How are you feeling, they ask.
Many well-meaning, caring and generous friends are probing, texting, inviting me for coffee. Some have been through it, others are still breastfeeding. How am I feeling about sending my oldest child away to college this fall?
So, how am I feeling?
Well, I am often near tears. I vacillate between feeling sad and slightly manic. I am blasé about it all. “I’m fine, no big deal. I’m so excited for her!” I say with a brave smile. I am frequently exasperated and critical of her excessive shopping and emotionality. I am also truly, genuinely happy for her to begin this next chapter. In short, I’m a bit of a mess. And that’s OK.
If your child is leaving or has left for college, whether it is your first, only or youngest offspring, you have shared these feelings and more. If you think it was no big deal and you couldn’t wait to see them go, I applaud you. I’d like to sit with you a while so I can absorb some of your stoicism. I might also scratch the surface a bit, to see what lurks below. I want to believe that everyone is struggling with the same stew of emotions that I’m feeling.
Walking down the street these recent days, I’ll suddenly have a flashback of a moment, long past. Age 2, her messy face as she shoveled spaghetti and red sauce into her mouth at a nursery school “try-out.” She held the plate up and asked for more, please. How the school director, an Orthodox Jewish woman, astonishingly the mother of 9 children herself, called her “delicious.” I’d never heard that word applied to a child. And indeed she was delicious. Chubby, round, happy. Precocious, sassy, bright. Sensitive and sometimes maddening, insisting we rock her, lie with her, do her bidding. We were amateurs, jumping at the first whimper, constantly at her beck and call. She had our number from the start. She made us a family, taught us how to be parents, welcomed her siblings and charted a course for all of us over the last 18 years.
We’ll surely feel the loss in our home, in our kitchen, at our dining table, but I fear I’ll experience it a little more deeply than the others. She is my shopping buddy, my confidante, my fashion police and my pop culture guru. We share a love of musical theater and enjoy many of the same singers and bands. I recently impulsively bought two tickets to a concert in October, jumping to grab them before they sold out. As I pressed the “buy now” button on the website, it didn’t occur to me for a moment that my daughter wouldn’t be here to join me. Of course, I’ll find a companion—my husband or a friend—but it won’t be the same. She plays many roles in my life, but at the end of the day, I’m proud and gratified to call her my friend, and I’ll miss her presence in my daily life.
I feel a constant low-grade worry about her safety at college, her health (physical, mental and emotional), her ability to handle the academic and social pressures. I hope we’ve done a good job of preparing her for the realities of the world, given her the tools to care for herself, to stand up when she falls down, to walk away from toxic people. I want to send her away for four short years, safe in the knowledge that she’ll return to us a stronger, more confident, even smarter version of the young woman she is today. But mostly, I just want her to come back, soon.

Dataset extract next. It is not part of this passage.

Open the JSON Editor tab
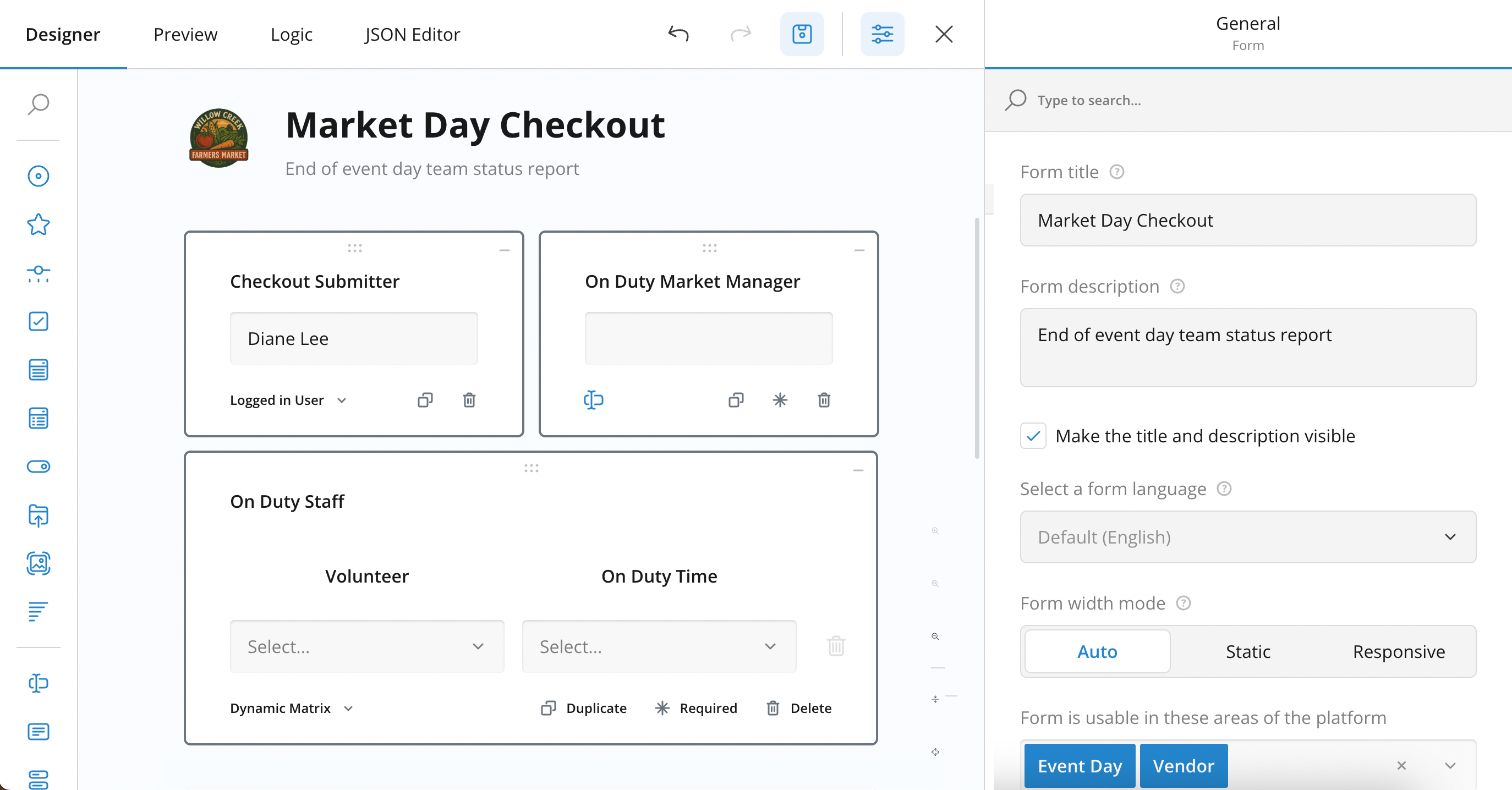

Another flash of memory: we are walking down the street after elementary school dismissal. Was it Kindergarten? First grade? It is late Fall and the light is already starting to change, the day becoming short. The afternoon sun is golden, dappled on the sidewalk through the bare branches of the trees that line the block. She is running away from me, laughing, her brown hair flying behind her. She tosses a smile over her shoulder at me, daring me to chase her.
We walked that block literally hundreds of times when she was young. Why does this moment stick, and I have forgotten all of the others? What is that memory trying to tell me?
She’s running ahead of me. She is happy. She is healthy and strong. She embraces life. She’s on her way.